While still in Texas
2004
I don't have much love for life in this world although there are still people and things that I care about very much. I have no love for the world we are a part of. I stoutly believe in God but I'm not always any more thrilled with Him than He is with me. I read the Bible. Not like I used to. I'm not guilt ridden and reading to save my black soul and I'm not searching for any answers. I just like the stories and how nicely the Bible alignes with my own beliefs even if religion does not. I love the outdoors and growing things. I have hundreds of plants that I take meticulous care of. I walk them every morning and evening, checking them for damage or whatever they might need. I hate dealing with people to sell them but love it when they are admired and bought. My forays into hamanity have made me greatly appreciate plant life. And fish. Our pond currently only has two fat female fancy tail guppies and dozens of half grown babies and a plecostamus, but if you sit there you will see all kinds of other tiny life in the water. The pond is over two feet deep and, thanks to accidently leaving the hose on in it, the water is very clear right now. You can see the little schools of fishies swimming around the tiny new leaves starting on the lillies. I spend the majority of my time with these friends and my Jeremy. Jeremy is always nearby. We have received this gift of peace and harmony together and share it and everything. I don't ever for a second miss the world that drew away from me or the illusion that any of it mattered. Those who shut me out ultimately set me free to have a new life. I don't think I would have this at all if my mother hadn't been able to take a stand for and then with me before she died. That would have changed everything. This would be a story of a whipped dog scurrying out of the way of heavy booted feet instead of a story of quiet Triumph.

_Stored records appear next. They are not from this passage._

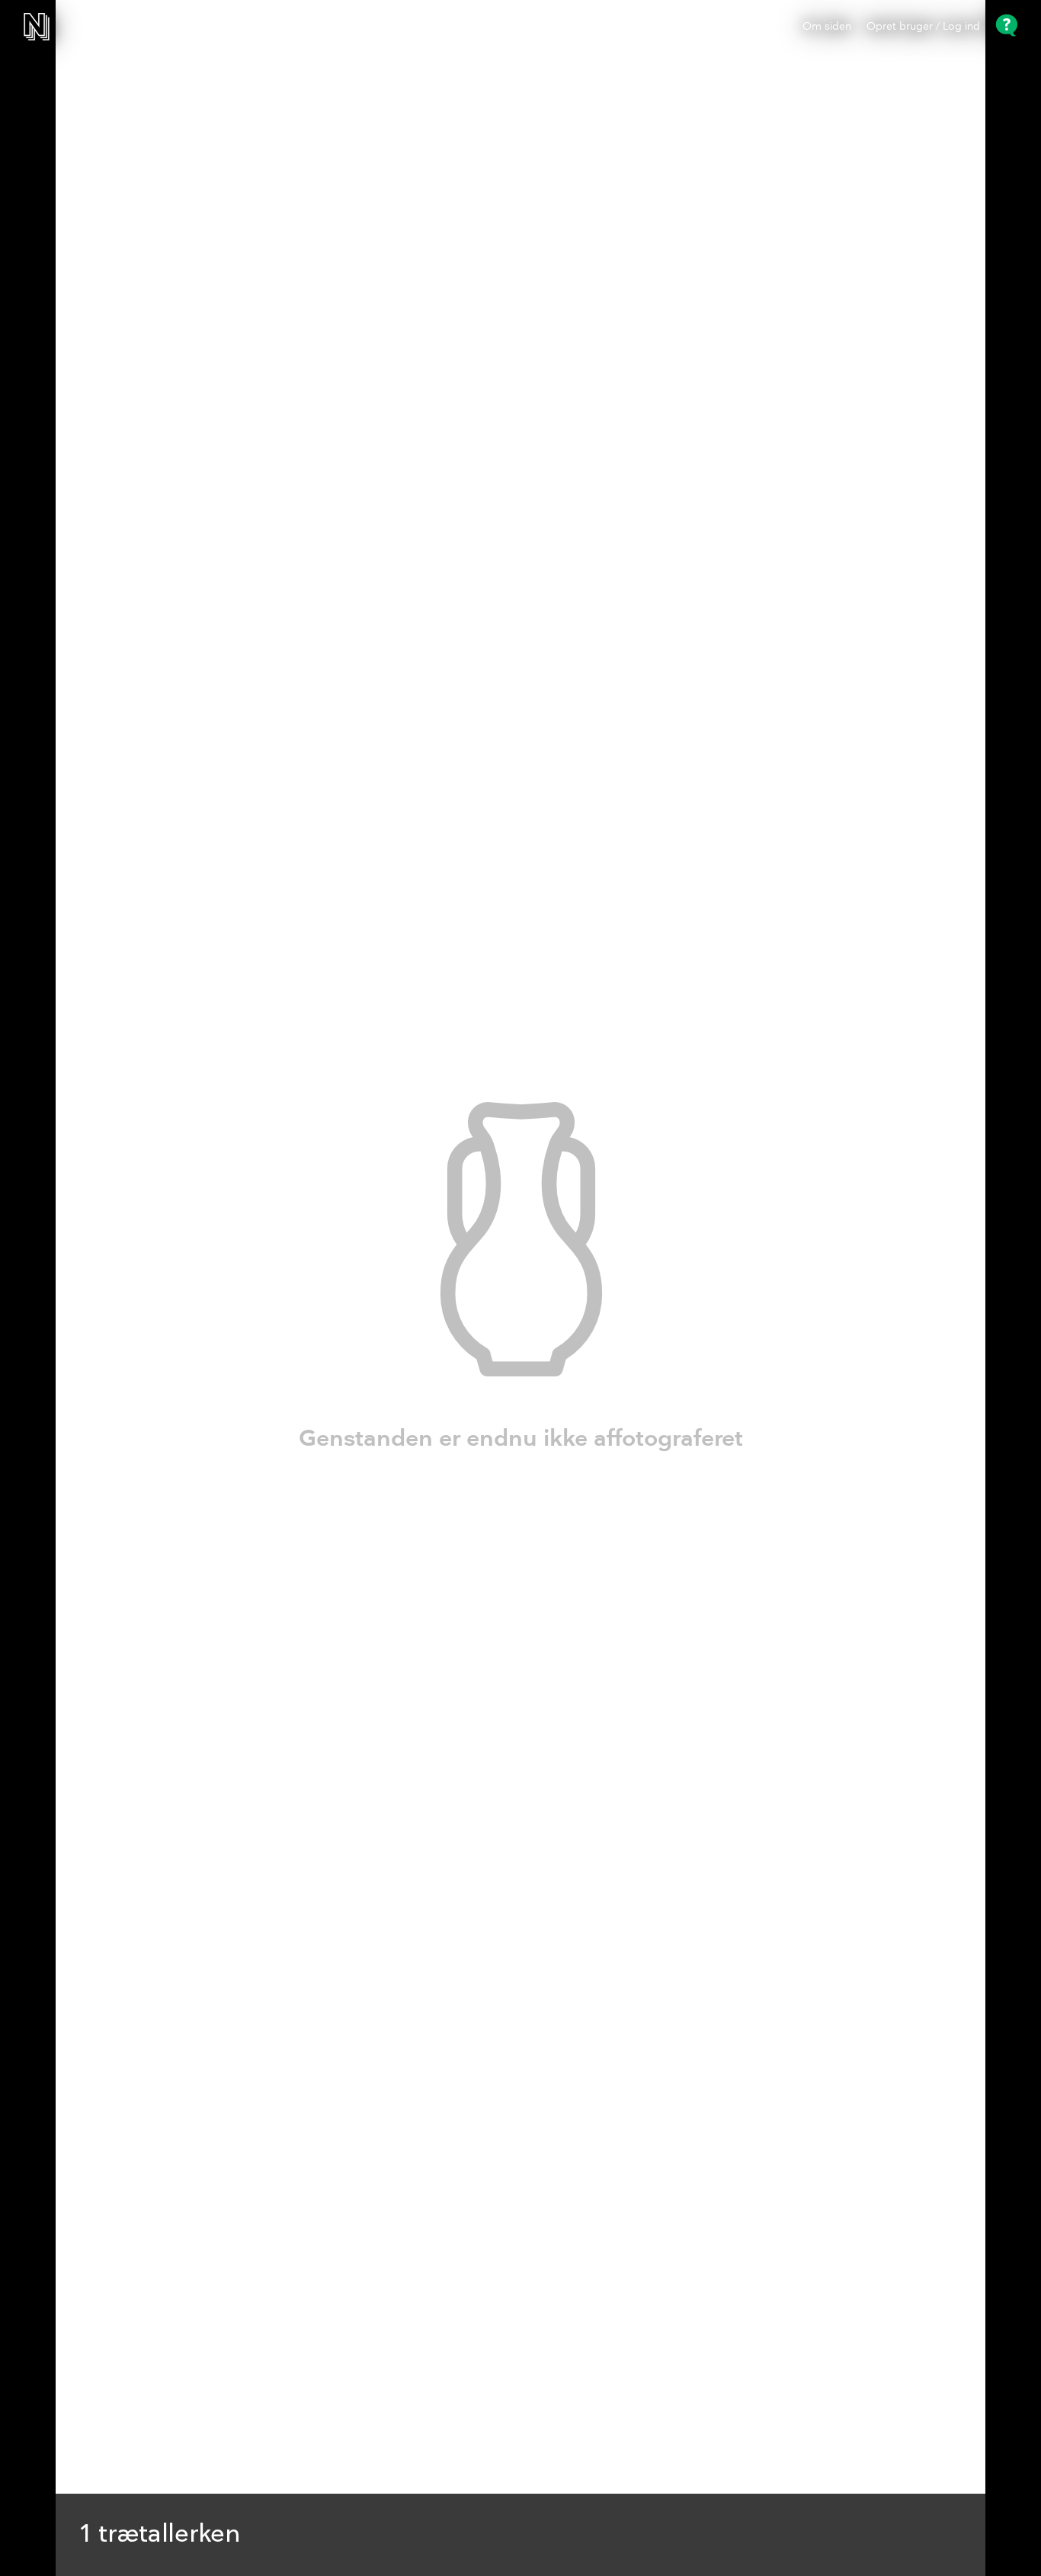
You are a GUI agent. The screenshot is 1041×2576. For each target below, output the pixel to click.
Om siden (826, 26)
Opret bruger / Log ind (923, 26)
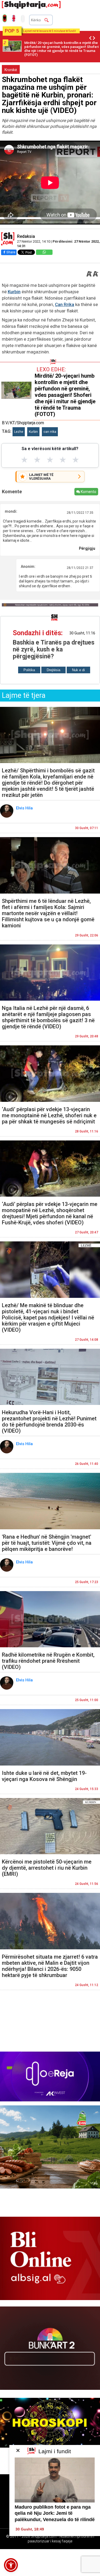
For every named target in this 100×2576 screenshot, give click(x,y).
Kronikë (11, 70)
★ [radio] (24, 460)
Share (10, 252)
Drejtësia (53, 670)
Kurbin (14, 291)
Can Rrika (64, 304)
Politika (29, 670)
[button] (11, 2565)
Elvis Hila (25, 808)
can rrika (49, 432)
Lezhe (18, 432)
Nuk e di (78, 670)
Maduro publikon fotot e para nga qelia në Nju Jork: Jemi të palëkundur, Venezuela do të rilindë (55, 2513)
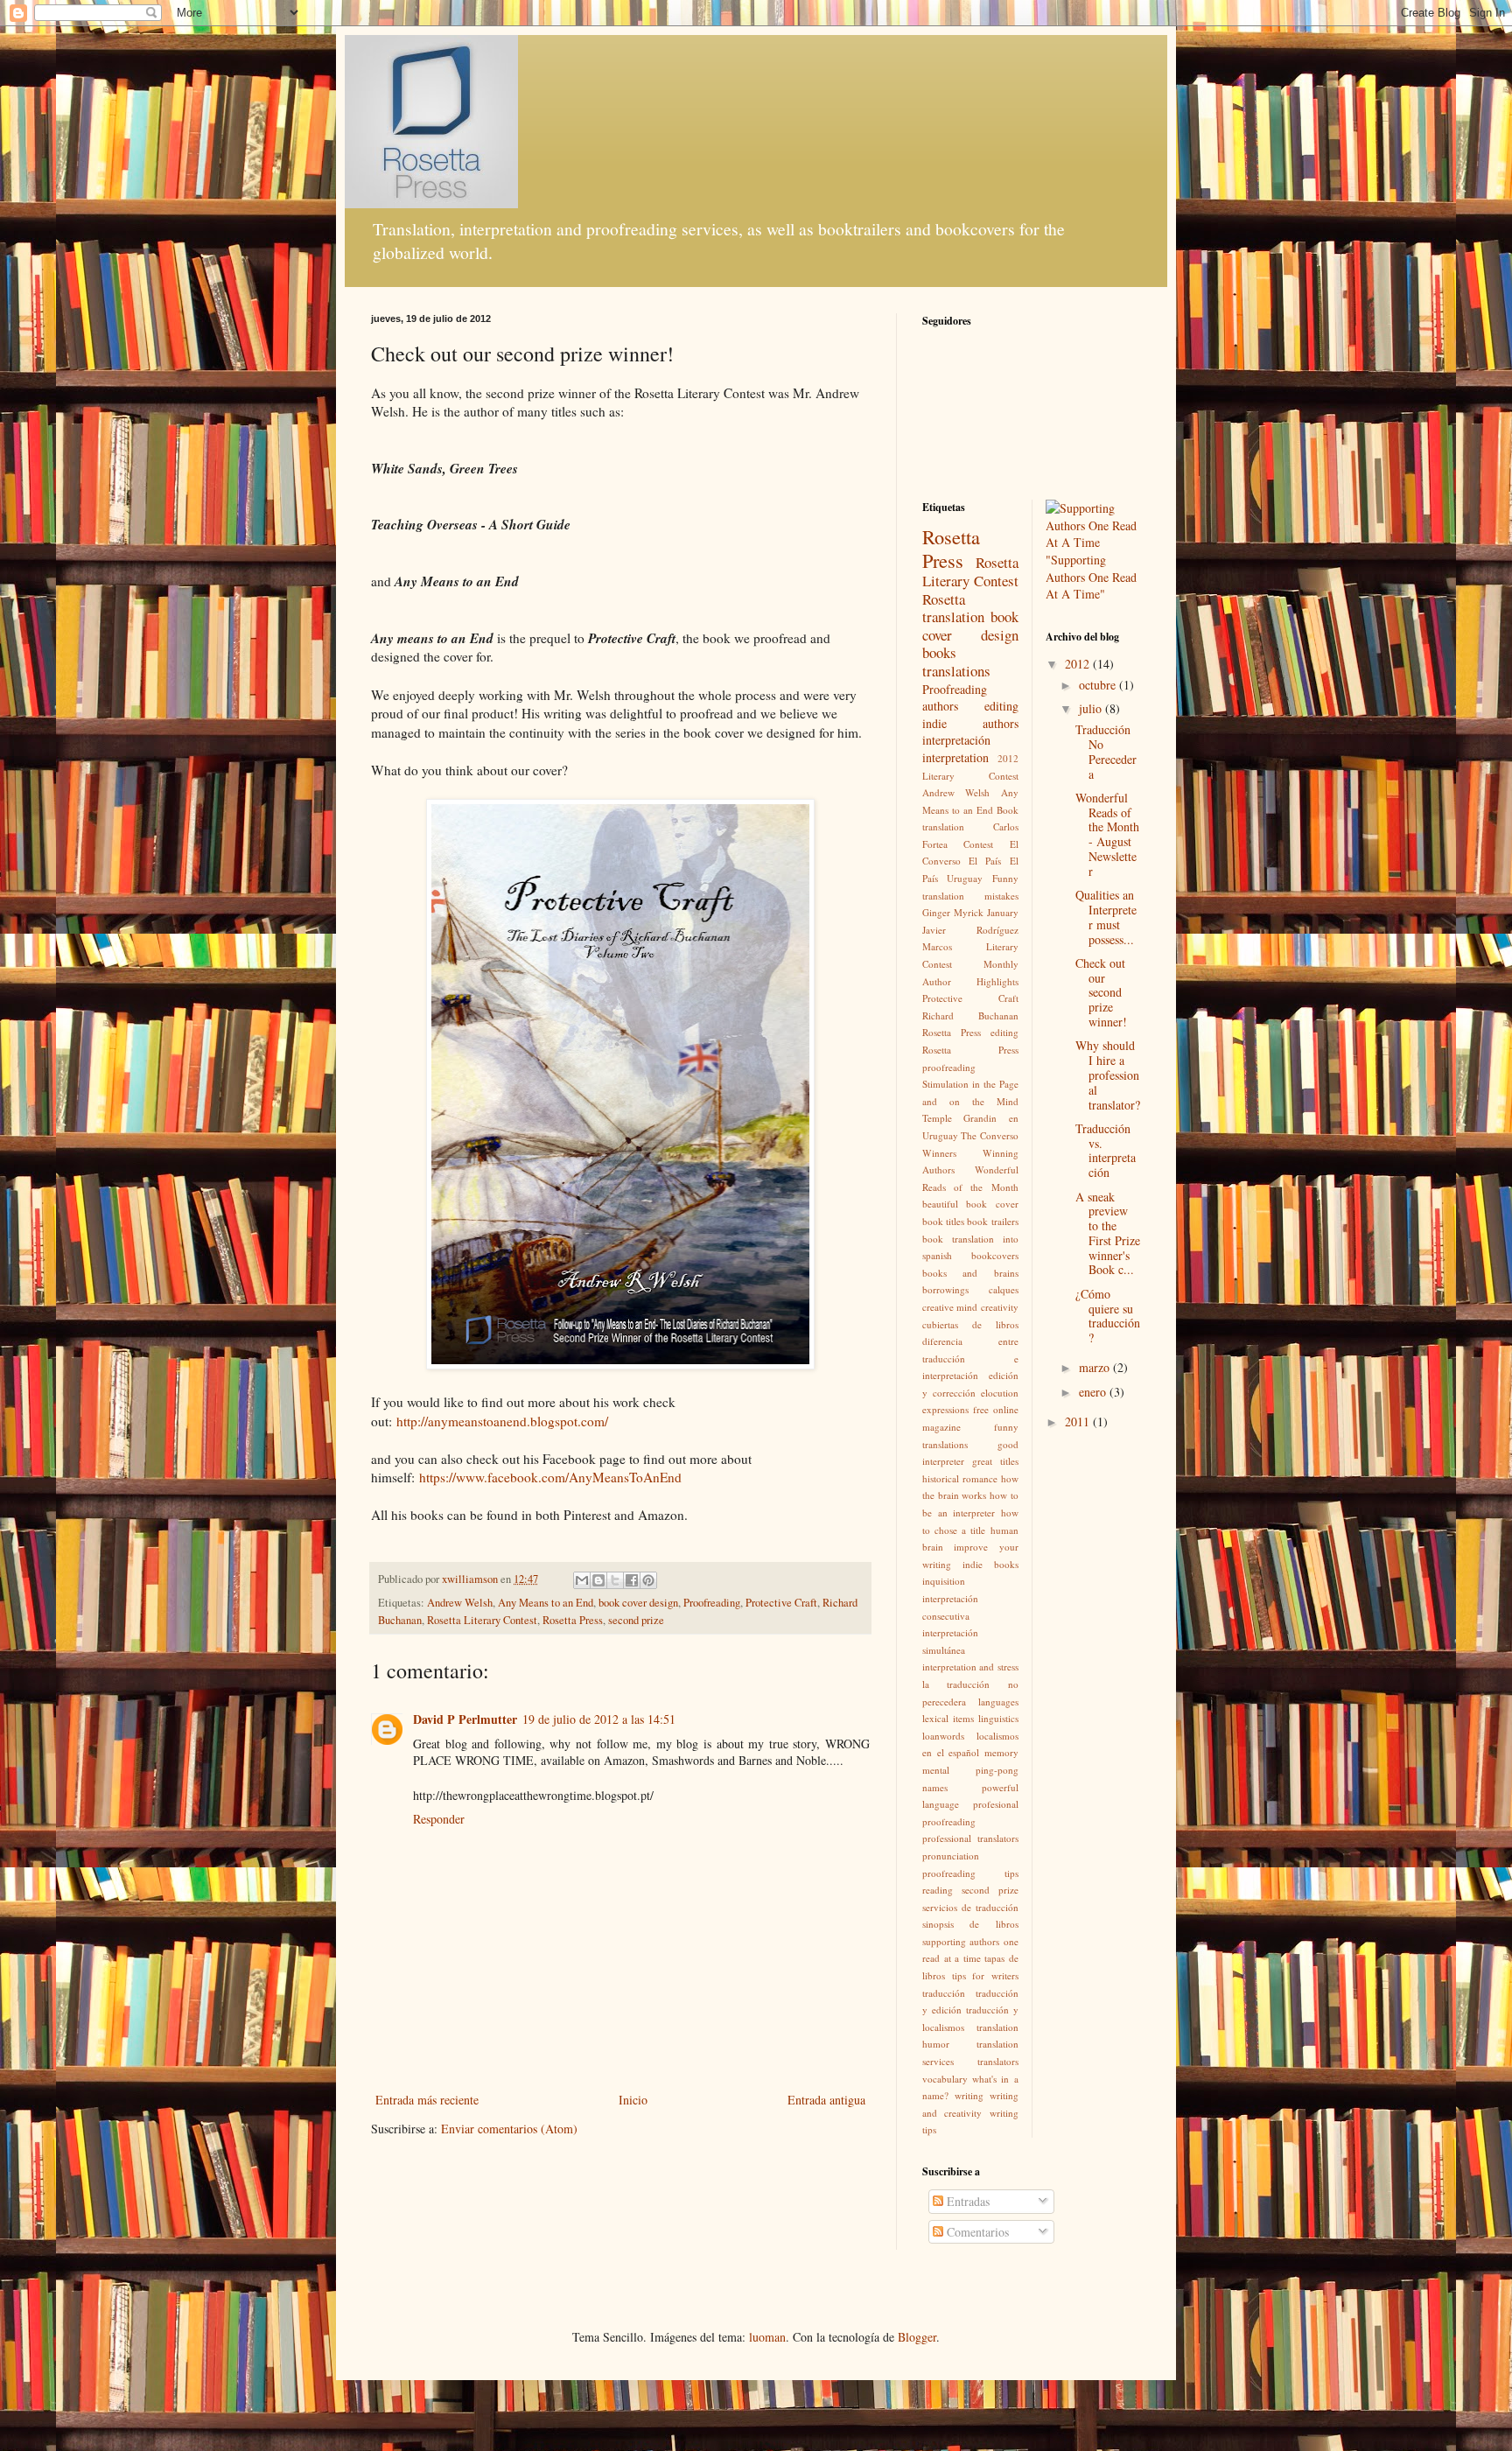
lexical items (948, 1718)
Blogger (917, 2336)
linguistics (998, 1718)
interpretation (955, 757)
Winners (939, 1152)
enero (1094, 1391)
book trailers (992, 1221)
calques (1003, 1289)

Jeremy and I get the most amazing gifts. Some very big and some so small I'm sure we fail to notice and give thanks, but they are so meant for us that their message is meant to be. If we need an unusual blade holder for a razor, Jeremy will find one on the way to the store. Our last gift was my Geisha. We were walking to the store at 1 am to avoid the heat of day and Jeremy said, "Do you hear a cat?" I froze and listened to the still night and heard a faint howling in the distance that I was amazed as always that he noticed. We followed the sound and it got really loud, this cat was howling and I was sure it was huge and then we saw it. A tiny 10 week old kitten sitting by the road mowling its lungs out. It ran to us and we took her shopping with us and she is now part of our little family. More later. Seeya.